Written and directed by Cory Findley in his directorial debut, Thoroughbreds follows two upper-class teenage girls in suburban Connecticut who rekindle an unlikely friendship after years of growing apart. Together, they hatch a plan to solve both of their problems -- no matter what the cost.  Amanda (Olivia Cooke) and Lily (Anya Taylor-Joy) are not by any stretch of the imagination - besties.  However, as is often seen in millennial teenage girls, Amanda and Lily’s personalities slowly merge just enough for them hatch a plan to murder Lily’s stepfather with the help of a low-rent drug dealer who owns a gun.

In the age of #blacklivesmatter #metoo all I could think about is how privileged these all the characters were, yet tortured souls at the same time.  Both get away with murder, but they don't get away with piece of mind.
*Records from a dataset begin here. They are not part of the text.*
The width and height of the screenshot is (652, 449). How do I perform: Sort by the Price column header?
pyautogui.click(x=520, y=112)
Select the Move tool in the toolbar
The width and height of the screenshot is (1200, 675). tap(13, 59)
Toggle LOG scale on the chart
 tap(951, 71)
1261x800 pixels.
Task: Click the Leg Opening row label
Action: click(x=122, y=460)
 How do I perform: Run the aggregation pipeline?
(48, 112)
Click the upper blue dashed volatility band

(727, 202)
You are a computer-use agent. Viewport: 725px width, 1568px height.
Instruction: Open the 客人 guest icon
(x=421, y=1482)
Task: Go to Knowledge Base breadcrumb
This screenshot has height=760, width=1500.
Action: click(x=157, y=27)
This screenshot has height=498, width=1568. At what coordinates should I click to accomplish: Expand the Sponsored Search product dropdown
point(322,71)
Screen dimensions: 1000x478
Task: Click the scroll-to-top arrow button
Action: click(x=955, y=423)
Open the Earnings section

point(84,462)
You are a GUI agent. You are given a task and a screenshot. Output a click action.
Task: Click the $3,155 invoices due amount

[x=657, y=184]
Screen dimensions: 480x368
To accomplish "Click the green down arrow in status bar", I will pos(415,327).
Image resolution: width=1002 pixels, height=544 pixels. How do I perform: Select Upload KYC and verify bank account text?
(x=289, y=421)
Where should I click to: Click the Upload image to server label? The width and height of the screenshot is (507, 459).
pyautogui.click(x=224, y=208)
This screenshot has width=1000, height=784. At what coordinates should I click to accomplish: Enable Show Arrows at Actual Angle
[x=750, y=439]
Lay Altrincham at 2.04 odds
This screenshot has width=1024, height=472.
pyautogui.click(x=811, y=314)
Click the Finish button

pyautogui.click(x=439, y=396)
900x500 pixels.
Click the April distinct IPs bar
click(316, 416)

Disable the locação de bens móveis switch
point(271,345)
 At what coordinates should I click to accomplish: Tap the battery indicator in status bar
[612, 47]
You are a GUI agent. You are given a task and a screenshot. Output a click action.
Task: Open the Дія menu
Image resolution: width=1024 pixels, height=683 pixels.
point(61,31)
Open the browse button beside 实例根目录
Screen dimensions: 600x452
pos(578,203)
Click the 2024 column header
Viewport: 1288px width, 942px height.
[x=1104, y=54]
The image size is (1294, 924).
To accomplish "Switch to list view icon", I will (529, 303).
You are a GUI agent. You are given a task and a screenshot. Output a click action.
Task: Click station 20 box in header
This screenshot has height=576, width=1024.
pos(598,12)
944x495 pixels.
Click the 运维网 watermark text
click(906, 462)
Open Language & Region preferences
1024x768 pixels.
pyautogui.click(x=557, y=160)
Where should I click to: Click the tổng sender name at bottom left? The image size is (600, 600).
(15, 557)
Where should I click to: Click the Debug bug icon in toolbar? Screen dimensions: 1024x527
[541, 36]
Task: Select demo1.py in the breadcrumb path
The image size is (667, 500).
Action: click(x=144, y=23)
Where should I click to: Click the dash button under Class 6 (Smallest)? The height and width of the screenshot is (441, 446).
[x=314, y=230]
Even the drug dealer/enterpreneur hysterically played by Anton Yelchin (in his final screen role) pays a price of never seeing his dreams of grandeur realized.  It's a shame that we will never get a chance to see how many more complex and turmoiled characters Yelchin would've had the chance to inhabit.

My favorite thing about Thoroughbreds is how the script was punctuated by a score composed by Erik Friedlander at times sounding very similar to a broken music box.  Absolutely brilliant!

Remembering Olivia Cooke from Me, Earl and the Dying Girl, this chick gives Lily a creepy confidence that sucks you into every scene.  Cooke's Lily is only complimented and enhanced by Anya Taylor-Joy as a demented version of debutante gone wrong.

The pacing of the film is a little challenging, but the message is loud and clear.  The evils of having too much money and too much privilege leads to having way too much time on your hands...and sometimes those hands get bloody, bruised  and burned in life.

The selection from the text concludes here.